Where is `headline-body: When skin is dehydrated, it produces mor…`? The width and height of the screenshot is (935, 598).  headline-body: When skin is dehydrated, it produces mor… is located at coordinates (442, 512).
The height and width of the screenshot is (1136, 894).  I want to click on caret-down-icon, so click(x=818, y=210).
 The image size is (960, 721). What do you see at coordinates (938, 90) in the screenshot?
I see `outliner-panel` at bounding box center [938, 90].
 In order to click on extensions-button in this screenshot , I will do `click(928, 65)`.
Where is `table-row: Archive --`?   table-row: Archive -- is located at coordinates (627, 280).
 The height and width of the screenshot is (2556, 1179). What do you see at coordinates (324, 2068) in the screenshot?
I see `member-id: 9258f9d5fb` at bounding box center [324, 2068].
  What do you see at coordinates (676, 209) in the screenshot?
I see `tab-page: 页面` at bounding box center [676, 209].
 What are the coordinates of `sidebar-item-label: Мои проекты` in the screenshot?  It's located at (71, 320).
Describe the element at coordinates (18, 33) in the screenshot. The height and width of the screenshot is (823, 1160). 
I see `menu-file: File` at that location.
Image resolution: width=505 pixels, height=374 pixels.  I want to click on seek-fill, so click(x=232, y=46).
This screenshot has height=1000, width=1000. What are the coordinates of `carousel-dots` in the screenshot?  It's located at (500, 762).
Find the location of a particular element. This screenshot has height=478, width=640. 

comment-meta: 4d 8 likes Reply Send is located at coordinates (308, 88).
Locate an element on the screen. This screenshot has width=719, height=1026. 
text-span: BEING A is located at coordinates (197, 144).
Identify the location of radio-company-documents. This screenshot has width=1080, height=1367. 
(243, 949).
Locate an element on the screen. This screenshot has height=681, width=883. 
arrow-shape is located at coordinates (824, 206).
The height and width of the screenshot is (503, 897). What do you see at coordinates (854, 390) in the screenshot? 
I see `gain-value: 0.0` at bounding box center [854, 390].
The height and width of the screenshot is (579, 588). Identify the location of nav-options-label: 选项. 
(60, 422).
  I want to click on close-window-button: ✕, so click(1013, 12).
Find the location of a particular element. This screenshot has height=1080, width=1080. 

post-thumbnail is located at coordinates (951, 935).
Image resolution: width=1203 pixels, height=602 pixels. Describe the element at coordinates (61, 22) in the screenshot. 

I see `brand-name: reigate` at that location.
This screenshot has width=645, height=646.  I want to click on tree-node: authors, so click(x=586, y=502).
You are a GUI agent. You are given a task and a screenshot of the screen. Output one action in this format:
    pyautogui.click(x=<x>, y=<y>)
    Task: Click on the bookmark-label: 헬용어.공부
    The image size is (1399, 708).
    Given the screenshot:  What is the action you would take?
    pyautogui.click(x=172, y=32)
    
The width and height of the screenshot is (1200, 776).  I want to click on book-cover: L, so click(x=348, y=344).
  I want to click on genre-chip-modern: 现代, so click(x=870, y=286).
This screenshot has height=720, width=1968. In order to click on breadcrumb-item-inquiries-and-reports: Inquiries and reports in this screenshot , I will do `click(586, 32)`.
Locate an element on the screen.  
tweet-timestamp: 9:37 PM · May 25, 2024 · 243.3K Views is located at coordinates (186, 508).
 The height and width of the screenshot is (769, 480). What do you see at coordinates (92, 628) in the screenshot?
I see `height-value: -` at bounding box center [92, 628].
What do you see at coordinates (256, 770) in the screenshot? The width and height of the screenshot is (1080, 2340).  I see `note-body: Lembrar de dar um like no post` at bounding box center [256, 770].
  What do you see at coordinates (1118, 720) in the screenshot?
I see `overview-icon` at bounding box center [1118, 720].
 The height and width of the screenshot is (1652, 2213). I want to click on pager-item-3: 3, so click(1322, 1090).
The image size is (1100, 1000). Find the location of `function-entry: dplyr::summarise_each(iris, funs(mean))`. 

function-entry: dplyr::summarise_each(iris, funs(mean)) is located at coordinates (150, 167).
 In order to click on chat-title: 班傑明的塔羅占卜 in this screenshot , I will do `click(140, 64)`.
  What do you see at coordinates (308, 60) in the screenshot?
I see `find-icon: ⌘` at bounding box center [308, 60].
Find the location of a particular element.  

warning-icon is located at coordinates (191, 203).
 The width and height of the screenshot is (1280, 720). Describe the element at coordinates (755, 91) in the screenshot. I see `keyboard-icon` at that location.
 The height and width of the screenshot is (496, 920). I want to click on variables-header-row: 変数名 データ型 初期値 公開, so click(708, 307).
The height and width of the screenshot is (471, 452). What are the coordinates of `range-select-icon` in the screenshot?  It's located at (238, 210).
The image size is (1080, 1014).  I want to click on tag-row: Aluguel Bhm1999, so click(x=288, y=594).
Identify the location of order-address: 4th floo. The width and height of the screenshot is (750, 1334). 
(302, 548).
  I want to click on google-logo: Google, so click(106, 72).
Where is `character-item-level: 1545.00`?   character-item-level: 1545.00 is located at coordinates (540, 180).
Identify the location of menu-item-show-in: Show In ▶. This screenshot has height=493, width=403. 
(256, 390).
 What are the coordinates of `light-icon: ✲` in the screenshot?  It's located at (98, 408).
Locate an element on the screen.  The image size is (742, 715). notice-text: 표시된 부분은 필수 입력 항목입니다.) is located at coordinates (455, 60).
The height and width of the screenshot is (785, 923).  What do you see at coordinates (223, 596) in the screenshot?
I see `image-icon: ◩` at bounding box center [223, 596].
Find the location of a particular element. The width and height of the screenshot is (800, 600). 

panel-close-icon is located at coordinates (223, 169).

Directions ▸ Reproduce without change the lines of the records from the line containing "has height=1080, width=1080." through the line containing "post-thumbnail is located", both of those lines included.

Answer for this exercise ▸
Find the location of a particular element. This screenshot has height=1080, width=1080. 

post-thumbnail is located at coordinates (951, 935).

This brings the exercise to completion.